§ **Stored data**
# # # #
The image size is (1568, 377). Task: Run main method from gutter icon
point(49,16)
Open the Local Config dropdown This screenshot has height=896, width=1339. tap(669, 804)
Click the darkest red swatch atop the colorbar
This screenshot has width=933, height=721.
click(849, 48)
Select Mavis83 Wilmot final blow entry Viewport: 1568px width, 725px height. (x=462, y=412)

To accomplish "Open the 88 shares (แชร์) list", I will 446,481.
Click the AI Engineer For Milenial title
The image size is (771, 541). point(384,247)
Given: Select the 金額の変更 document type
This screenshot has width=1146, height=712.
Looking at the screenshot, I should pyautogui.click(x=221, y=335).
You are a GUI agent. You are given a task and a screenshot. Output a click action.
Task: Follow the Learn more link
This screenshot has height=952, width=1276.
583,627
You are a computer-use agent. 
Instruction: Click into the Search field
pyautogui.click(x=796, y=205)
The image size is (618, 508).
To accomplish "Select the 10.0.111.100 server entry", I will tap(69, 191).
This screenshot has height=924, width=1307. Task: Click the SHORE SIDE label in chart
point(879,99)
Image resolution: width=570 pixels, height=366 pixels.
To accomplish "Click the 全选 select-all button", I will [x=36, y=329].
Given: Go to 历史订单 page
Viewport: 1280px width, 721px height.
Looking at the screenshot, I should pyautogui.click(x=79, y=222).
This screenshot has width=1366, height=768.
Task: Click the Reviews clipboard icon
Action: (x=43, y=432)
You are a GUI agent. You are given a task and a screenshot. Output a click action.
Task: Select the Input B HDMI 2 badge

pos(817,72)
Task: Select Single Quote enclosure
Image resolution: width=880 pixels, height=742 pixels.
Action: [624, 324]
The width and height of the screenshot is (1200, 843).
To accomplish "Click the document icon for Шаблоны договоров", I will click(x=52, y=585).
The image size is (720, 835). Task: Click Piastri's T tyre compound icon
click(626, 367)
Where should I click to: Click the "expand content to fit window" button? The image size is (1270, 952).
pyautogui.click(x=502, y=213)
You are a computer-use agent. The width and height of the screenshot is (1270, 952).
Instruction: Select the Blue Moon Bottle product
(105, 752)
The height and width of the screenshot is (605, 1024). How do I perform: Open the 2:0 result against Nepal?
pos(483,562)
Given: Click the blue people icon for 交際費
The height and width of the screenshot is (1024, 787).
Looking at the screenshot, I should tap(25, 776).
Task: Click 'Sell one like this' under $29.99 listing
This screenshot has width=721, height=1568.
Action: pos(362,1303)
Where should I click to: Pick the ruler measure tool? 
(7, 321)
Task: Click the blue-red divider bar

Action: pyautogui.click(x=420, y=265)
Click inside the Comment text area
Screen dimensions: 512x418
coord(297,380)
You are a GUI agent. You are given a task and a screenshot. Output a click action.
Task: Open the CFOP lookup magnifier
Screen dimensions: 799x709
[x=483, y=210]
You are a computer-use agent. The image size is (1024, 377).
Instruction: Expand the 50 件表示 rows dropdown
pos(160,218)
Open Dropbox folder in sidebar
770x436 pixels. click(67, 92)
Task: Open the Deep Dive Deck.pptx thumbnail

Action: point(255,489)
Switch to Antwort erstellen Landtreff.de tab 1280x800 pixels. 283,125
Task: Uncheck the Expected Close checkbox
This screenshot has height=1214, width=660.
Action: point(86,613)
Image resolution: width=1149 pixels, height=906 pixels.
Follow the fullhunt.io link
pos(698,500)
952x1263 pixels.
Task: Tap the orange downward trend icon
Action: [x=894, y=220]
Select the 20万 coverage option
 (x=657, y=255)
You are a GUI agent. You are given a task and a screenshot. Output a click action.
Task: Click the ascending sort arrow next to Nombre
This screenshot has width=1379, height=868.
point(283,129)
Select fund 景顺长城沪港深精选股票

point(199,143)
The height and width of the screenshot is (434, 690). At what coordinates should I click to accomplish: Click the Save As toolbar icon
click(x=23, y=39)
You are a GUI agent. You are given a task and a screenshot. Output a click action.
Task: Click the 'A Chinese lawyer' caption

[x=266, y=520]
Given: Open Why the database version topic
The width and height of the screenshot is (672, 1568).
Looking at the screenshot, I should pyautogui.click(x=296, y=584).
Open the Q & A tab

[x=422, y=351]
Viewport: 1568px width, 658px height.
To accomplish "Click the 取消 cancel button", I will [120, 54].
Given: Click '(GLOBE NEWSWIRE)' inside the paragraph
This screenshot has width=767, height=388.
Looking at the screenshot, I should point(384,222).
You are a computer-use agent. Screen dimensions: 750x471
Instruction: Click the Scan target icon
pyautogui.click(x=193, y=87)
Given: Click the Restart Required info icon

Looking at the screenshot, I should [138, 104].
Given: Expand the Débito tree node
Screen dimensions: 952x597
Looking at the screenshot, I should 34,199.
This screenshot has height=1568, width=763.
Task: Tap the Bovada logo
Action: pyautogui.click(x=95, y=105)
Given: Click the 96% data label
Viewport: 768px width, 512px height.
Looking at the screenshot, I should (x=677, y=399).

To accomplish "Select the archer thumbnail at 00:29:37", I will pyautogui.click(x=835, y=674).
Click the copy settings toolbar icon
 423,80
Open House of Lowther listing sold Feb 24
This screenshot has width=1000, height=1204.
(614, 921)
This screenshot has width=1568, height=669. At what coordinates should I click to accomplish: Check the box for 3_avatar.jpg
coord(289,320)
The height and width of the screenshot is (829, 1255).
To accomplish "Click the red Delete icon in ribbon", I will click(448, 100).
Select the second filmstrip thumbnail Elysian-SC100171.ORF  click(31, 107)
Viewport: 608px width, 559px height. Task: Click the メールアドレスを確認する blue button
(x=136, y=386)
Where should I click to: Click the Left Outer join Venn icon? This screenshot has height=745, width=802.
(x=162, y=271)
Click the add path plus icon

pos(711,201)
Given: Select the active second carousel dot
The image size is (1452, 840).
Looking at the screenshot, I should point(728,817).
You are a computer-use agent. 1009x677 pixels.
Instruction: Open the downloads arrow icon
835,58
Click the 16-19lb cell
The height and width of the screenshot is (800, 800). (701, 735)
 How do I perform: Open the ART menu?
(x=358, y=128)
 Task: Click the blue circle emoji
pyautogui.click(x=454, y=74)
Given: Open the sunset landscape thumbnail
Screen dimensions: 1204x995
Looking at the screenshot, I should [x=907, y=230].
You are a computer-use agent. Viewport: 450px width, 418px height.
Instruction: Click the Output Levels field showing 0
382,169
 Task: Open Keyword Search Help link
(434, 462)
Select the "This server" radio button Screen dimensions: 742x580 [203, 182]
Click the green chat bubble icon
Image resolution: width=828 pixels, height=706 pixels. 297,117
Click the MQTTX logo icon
# # # #
§ **Exercise prompt**
Set down exactly, and only, the lines of the data above from the line containing "Click the 16-19lb cell" through the last one.

§ **Answer section**
Click the 16-19lb cell
The height and width of the screenshot is (800, 800). (701, 735)
 How do I perform: Open the ART menu?
(x=358, y=128)
 Task: Click the blue circle emoji
pyautogui.click(x=454, y=74)
Given: Open the sunset landscape thumbnail
Screen dimensions: 1204x995
Looking at the screenshot, I should [x=907, y=230].
You are a computer-use agent. Viewport: 450px width, 418px height.
Instruction: Click the Output Levels field showing 0
382,169
 Task: Open Keyword Search Help link
(434, 462)
Select the "This server" radio button Screen dimensions: 742x580 [203, 182]
Click the green chat bubble icon
Image resolution: width=828 pixels, height=706 pixels. 297,117
Click the MQTTX logo icon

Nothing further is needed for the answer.